Re: Strategic Direction of Nutch

Andrzej Białecki-2
(Sorry for the long post, but I felt this issue needs to be made very
clear ...)

Nutch Newbie wrote:

> Here is some general comments:
>
> The problem is in Hadoop i.e. map-reduce, i.e. processing. Hadoop-206
> is not solved..Have a look.
>
> http://www.mail-archive.com/hadoop-user%40lucene.apache.org/msg00521.html
>
> Well, again its a wishful thinking to ask for many developers, patch
> and bug reporting and bug fixes - without focusing on the need of such
> developers.  Same example again!  hadoop-206 was reported and it is
> still not solved. So how do you expect to get more developers? when

Before we get carried away, let me state clearly that reporting a
problem and providing a fix for a problem are two different things -
Hadoop-206 is a problem report, but without a fix. If there was a fix
for it, it would be most probably applied long time ago. The reason it's
not solved is that it's not a high priority issue for active developers,
and there is no easy fix to be applied.

If this issue is a high priority for you, then fix it and provide a
patch so that others may benefit from it - that's how Open Source
projects work. Pointing fingers and saying "you should have done this or
that long time ago" won't fix the stuff by itself. Are you a developer?
Then fix it. If not, then you should now understand why we kindly _ask_
for more developers to get involved. Reporting problems is very useful
and crucial, but so is having the skilled manpower to fix them.

>
> See when the focus of the development is to solve 1000 machine/ large
> install,  then the issues like 206 is never solved. Thus asking for
> more developer to provide bug fixes is a wishful thinking.

No, we ask because we really need developers who could help us, who take
initiative to fix something if it's broken in their particular use case.

The focus is on large clusters because that's what majority of active
developers use. If there were more active developers with focus on small
clusters (or single machine deployments) - hint, hint - the focus would
move in this direction. There is no conspiracy here, nor do we willfully
ignore the needs of people with small deployments - it's just a matter
of what is the priority among active developers.

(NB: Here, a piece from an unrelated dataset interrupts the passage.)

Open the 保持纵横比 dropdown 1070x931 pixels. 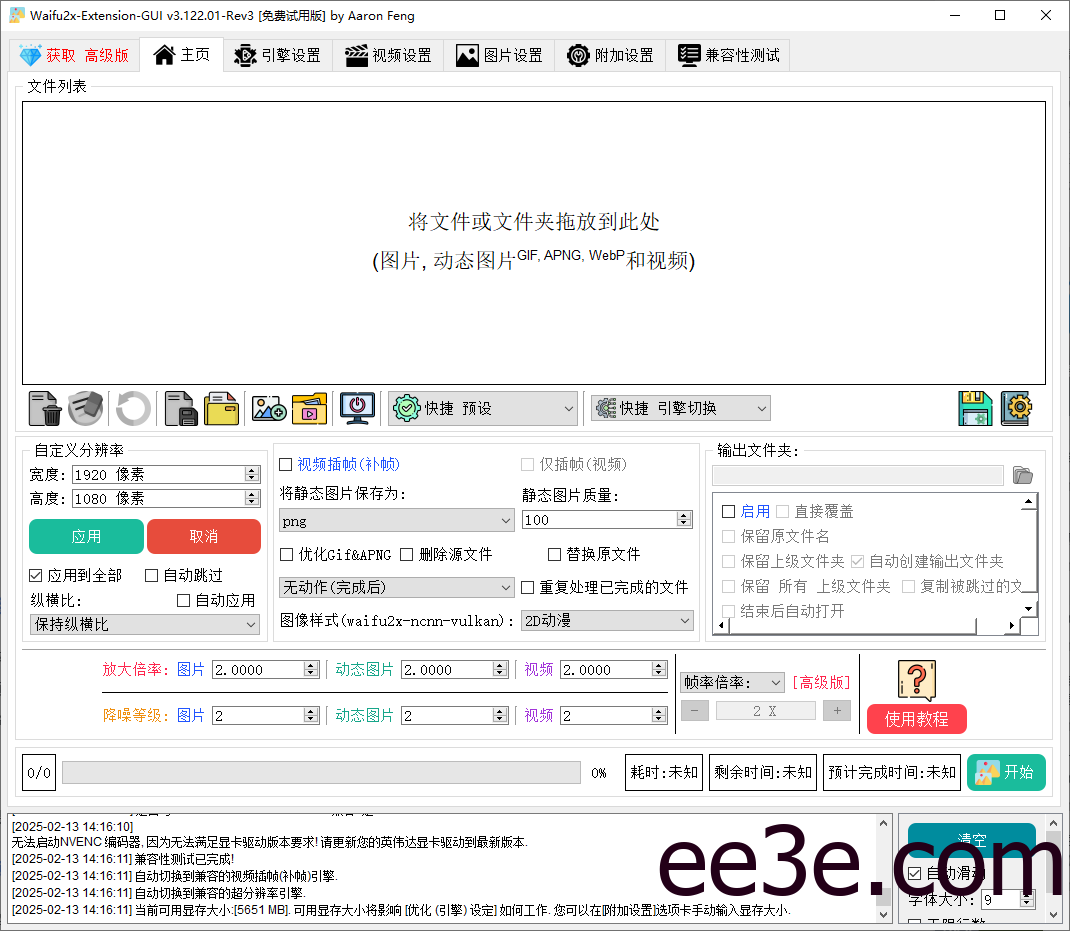click(x=144, y=624)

Complaining about this won't help as much as providing actual patches to
solve issues. Until then, a faster single-machine deployment is a "nice
to have" thing, but not the top priority.

>
> Sorry if I knew how to solve map/reduce problem i would fix it and
> submit patch and I am sure I am not the only one here. Map/reduce
> stuff is not really walk in the park :-).
>
> The current direction of nutch development is geared towards large
> install and its a great software.  However lets not pretend/preach
> Nutch is good for small install, Nutch left that life when it embraced
> Map/Reduce i.e. starting from 0.8.

You need to take into account that this is the first official release of
Nutch after a major brain surgery, so it's no wonder things are a little
bit twitchy ;) There are in fact very few, if any, places in Nutch that
still use the same data models and algorithms as they did in 0.7 era.

Having said that, I just did a crawl of 1 mln pages within ~30 hours, on
a single machine, which should give me a 100 mln collection within 2
months. This speed is acceptable for me, even if it's slower than 0.7,
and if one day I want to go beyond 100 mln pages I know that I will be
able to do it - which _cannot_ be said about 0.7 ... So, you can look at
it as a tradeoff.

(BTW: the issue with slow reduce phase is well known, and people from
the Hadoop project are working on it even as we speak).

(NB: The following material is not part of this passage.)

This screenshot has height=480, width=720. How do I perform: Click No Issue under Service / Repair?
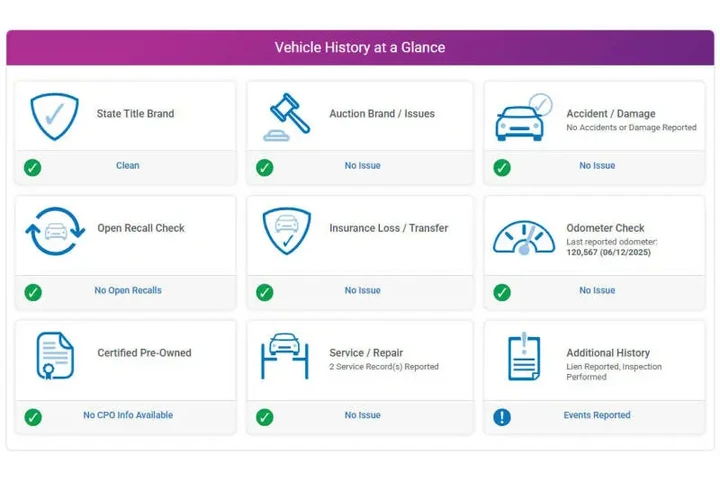[x=363, y=415]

Oh, and regarding the subject of this thread - the strategic direction
of Nutch is to provide a viable platform for medium to large scale
search engines, be they Internet-wide or Intranet / constrained to a
specific area. This was the original goal of the project, and it still
reflects our ambitions. HOWEVER, if a significant part of active
community is focused on small / embedded deployments, then you need to
make your voice heard _and_ start contributing to the project so that it
becomes a viable solution also to your needs.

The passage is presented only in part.